Is there a way to deal with this situation? (For example is there a way to define arbitrary precision array for these operations, or some built in operator that take care of that automatically?)
You are dealing with two different issues here:
Calculating the norm of very small values may underflow to zero when you calculate the square. Large values may overflow to infinity. This can be solved by using a stable norm algorithm. A simple way to deal with this is to scale the values temporarily. See for example this:
a = np.array((1e-30, 2e-30), dtype='f4')
np.linalg.norm(a) # result is 0 due to underflow in single precision
scale = 1. / np.max(np.abs(a))
np.linalg.norm(a * scale) / scale # result is 2.236e-30
This is now a two-pass algorithm because you have to iterate over all your data before determining a scaling value. If this is not to your liking, there are single-pass algorithms, though you probably don't want to implement them in Python. The classic would be Blue's algorithm: http://degiorgi.math.hr/~singer/aaa_sem/Float_Norm/p15-blue.pdf
A simpler but much less efficient way is to simply chain calls to hypot (which uses a stable algorithm). You should never do this, but just for completion:
norm = 0.
for value in a:
norm = math.hypot(norm, value)
Or even a hierarchical version like this to reduce the number of numpy calls:
norm = a
while len(norm) > 1:
hlen = len(norm) >> 1
front, back = norm[:hlen], norm[hlen: 2 * hlen]
tail = norm[2 * hlen:] # only present with length is not even
norm = np.append(np.hypot(front, back), tail)
norm = norm[0]
You are free to combine these strategies. For example if you don't have your data available all at once but blockwise (e.g. because the data set is too large and you read it from disk), you can pick a scaling value per block, then chain the blocks together with a few calls to hypot.
You accumulate rounding errors, especially when accumulating values of different magnitude. If you accumulate values of different signs, you may also experience catastrophic cancelation. To avoid these issues, you need to use a compensated summation scheme. Python provides a very good one with math.fsum.
So if you absolutely need highest accuracy, go with something like this:
math.sqrt(math.fsum(np.square(a * scale))) / scale
Note that this is overkill for a simple norm since there are no sign changes in the accumulation (so no cancelation) and the squaring increases all differences in magnitude so that the result will always be dominated by its largest components, unless you are dealing with a truly horrifying dataset. That numpy does not provide built-in solutions for these issues tells you that the naive algorithm is actually good enough for most real-world applications. No reason to go overboard with the implementation before you actually run into trouble.

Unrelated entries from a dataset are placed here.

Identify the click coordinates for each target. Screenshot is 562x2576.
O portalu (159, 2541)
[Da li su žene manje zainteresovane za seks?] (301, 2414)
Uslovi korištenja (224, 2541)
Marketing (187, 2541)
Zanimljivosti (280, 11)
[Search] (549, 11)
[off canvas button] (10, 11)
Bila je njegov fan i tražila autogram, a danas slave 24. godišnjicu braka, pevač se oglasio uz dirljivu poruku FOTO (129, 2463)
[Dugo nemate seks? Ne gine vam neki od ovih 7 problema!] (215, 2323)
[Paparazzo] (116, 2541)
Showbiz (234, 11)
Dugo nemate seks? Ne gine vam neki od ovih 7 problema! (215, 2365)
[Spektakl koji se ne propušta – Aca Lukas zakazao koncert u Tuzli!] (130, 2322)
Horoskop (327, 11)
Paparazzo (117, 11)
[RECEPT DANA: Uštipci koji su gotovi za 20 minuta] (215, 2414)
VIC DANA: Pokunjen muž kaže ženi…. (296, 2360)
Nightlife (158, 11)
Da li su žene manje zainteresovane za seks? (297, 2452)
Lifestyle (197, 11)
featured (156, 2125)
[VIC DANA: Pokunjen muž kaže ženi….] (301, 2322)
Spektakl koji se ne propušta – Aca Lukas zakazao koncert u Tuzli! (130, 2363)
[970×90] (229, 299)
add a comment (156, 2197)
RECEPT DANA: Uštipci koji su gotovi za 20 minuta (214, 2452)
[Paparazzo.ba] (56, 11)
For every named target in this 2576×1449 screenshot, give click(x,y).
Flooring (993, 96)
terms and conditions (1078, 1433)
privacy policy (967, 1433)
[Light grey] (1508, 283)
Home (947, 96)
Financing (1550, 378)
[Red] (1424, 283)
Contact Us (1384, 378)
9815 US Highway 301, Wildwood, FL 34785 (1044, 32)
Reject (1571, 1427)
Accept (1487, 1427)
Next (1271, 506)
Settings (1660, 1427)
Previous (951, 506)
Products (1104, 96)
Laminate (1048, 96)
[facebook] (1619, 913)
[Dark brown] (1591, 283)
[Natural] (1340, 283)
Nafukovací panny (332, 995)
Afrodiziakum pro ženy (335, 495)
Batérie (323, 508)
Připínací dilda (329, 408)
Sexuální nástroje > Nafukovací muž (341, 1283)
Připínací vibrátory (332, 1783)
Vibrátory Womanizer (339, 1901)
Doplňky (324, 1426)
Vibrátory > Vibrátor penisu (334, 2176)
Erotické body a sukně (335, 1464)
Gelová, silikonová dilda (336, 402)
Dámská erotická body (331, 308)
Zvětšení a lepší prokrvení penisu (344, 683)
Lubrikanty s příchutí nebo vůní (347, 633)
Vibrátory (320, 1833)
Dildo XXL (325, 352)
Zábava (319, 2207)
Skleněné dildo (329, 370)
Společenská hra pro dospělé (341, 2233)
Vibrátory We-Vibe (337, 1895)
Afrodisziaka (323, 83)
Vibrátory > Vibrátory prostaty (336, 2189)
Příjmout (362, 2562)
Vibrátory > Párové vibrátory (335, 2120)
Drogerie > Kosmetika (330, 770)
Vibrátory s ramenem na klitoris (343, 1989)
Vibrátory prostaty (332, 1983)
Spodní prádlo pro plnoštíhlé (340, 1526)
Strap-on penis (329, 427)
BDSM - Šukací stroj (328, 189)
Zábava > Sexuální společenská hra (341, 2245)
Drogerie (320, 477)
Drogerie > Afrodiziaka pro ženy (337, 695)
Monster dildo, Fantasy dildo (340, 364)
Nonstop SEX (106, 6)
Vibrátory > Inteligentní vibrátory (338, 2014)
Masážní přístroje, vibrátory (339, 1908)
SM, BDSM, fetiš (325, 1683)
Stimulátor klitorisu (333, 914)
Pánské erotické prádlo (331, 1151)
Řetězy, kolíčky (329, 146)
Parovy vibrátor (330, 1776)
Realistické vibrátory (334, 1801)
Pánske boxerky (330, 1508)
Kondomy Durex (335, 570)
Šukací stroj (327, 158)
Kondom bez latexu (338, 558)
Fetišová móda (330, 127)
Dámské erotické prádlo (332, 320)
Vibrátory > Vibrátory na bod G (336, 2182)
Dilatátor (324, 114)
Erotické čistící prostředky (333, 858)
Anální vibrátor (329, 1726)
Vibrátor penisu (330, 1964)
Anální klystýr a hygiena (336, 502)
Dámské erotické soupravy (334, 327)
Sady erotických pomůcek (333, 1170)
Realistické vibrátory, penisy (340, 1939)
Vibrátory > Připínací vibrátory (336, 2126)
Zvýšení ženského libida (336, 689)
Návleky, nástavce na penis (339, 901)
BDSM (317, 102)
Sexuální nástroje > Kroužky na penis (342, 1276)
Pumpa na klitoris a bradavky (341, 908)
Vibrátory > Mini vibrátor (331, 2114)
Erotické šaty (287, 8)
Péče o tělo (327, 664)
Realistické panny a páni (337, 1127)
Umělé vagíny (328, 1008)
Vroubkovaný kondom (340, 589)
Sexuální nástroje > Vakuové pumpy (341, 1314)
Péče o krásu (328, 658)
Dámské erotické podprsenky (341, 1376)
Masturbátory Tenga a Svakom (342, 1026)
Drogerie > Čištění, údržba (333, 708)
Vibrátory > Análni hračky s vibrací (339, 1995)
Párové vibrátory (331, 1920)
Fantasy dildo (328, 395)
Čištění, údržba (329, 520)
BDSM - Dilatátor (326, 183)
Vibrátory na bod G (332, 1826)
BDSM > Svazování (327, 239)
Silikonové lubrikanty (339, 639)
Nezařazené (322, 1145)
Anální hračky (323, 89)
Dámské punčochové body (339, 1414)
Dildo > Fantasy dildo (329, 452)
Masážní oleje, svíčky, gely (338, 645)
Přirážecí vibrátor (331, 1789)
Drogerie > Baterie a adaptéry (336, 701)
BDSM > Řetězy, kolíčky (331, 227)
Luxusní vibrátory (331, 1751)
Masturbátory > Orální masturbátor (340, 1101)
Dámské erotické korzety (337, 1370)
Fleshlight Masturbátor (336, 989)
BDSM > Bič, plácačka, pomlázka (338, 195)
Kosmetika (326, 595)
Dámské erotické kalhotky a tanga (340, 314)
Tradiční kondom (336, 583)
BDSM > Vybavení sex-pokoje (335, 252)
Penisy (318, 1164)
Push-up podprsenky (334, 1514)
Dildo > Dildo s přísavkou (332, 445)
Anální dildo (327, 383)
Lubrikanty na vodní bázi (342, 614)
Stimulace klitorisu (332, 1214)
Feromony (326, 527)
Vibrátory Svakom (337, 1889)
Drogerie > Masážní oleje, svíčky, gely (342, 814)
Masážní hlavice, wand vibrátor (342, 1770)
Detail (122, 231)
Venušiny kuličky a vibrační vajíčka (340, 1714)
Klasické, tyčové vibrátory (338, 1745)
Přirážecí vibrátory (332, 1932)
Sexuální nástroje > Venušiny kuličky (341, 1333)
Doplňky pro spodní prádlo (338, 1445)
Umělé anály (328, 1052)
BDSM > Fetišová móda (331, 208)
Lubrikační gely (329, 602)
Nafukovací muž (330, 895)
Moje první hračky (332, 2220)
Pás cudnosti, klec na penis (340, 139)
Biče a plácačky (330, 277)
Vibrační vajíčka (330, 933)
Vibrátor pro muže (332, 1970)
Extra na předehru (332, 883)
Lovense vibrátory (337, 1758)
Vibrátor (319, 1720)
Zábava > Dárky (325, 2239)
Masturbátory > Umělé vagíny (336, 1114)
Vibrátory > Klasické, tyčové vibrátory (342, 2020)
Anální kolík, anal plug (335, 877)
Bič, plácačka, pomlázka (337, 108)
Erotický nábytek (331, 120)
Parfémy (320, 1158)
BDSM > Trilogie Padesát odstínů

I've focused on the l2 norm because that is the case that is more generally understood to be hazardous. Of course you can apply similar strategies to a dot product.
np.dot(a, b)
ascale = 1. / np.max(np.abs(a))
bscale = 1. / np.max(np.abs(b))
np.dot(a * ascale, b * bscale) / (ascale * bscale)
This is particularly useful if you use mixed precision. For example the dot product could be calculated in single precision but the x / (ascale * bscale) could take place in double or even extended precision.
And of course math.fsum is still available: dot = math.fsum(a * b)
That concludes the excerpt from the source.